The line went dead. Charlotte’s breath was now barely audible.

Strike slammed as much change as he had in his pockets into the slot, then redialed telephone inquiries. Within a minute, he was again connected to the female voice at Symonds House.

“Symonds House—”

“Have you found her? I got cut off. Have you found her?”

“I’m afraid I can’t disclose—” said the harassed-sounding woman.

“She got hold of a mobile and the means to kill herself on your watch,” said Strike, “so you can bloody well disclose whether she’s dead—”

“Sir, I’d appreciate you not shouting at me—”

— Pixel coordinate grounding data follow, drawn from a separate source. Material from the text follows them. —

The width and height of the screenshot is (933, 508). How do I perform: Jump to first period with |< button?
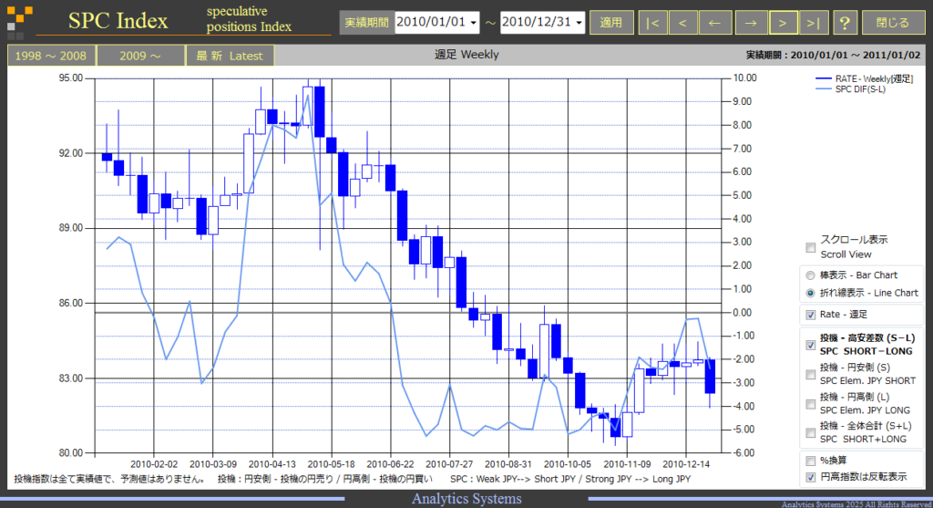[652, 23]
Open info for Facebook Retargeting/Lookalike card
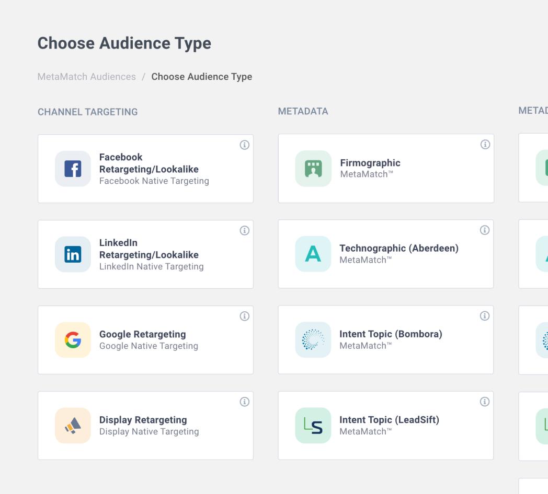This screenshot has width=548, height=494. [x=244, y=145]
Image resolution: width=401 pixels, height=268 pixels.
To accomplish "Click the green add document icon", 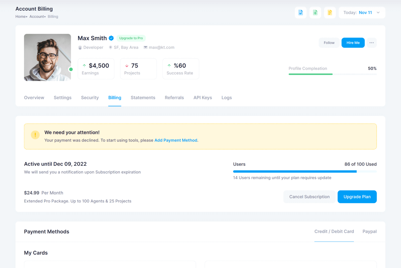I will [x=315, y=13].
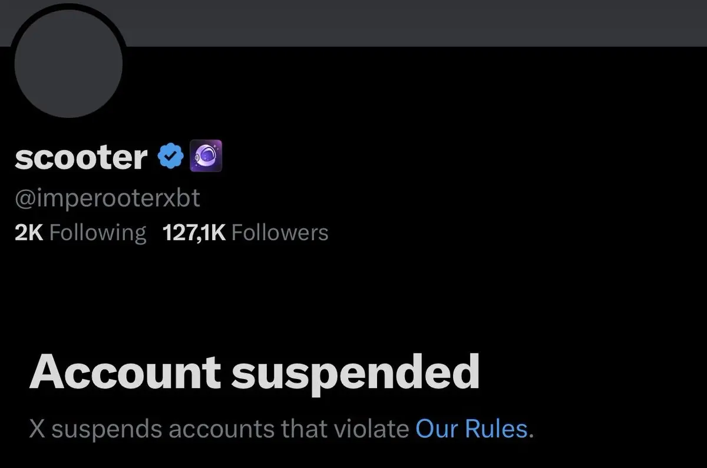Image resolution: width=707 pixels, height=468 pixels.
Task: Select the "X suspends accounts that violate" text
Action: tap(219, 429)
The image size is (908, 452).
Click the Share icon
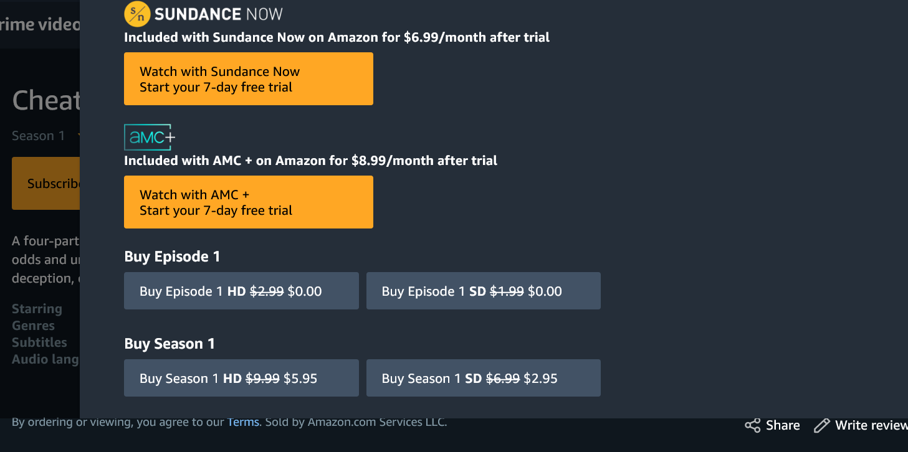(753, 426)
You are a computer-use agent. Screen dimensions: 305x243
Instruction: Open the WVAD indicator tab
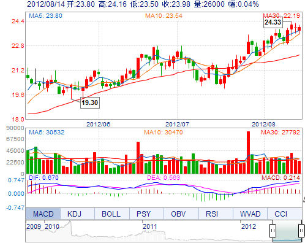[x=250, y=214]
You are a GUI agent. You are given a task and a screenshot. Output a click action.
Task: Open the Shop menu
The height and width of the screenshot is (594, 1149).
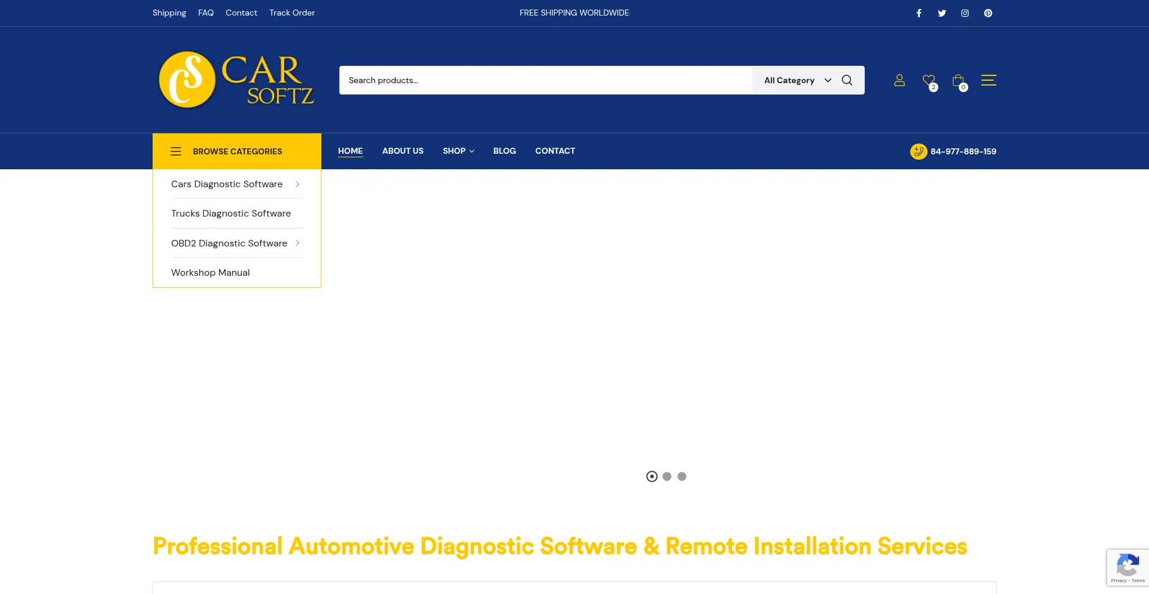(x=458, y=151)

But then Strike heard distant male voices through the mobile clamped to his other ear. There was no point hanging up and ringing: Charlotte hadn’t heard his ten previous calls. She must have the mobile on silent.

“SHE’S HERE!” he bellowed, and the woman on the payphone line shrieked in shock. “FOLLOW MY VOICE, SHE’S HERE!”

Strike was bellowing into the phone, well aware of the almost impossible odds of searchers hearing him: he could hear swishing and cracking, and knew that Charlotte was outside, probably in undergrowth.

Then, through the mobile, he heard a man shout.

“Shit, she’s here—SHE’S HERE! Fuck… get an ambulance!”

“Sir,” said the shell-shocked woman, now that Strike had stopped yelling, “could I have your name?”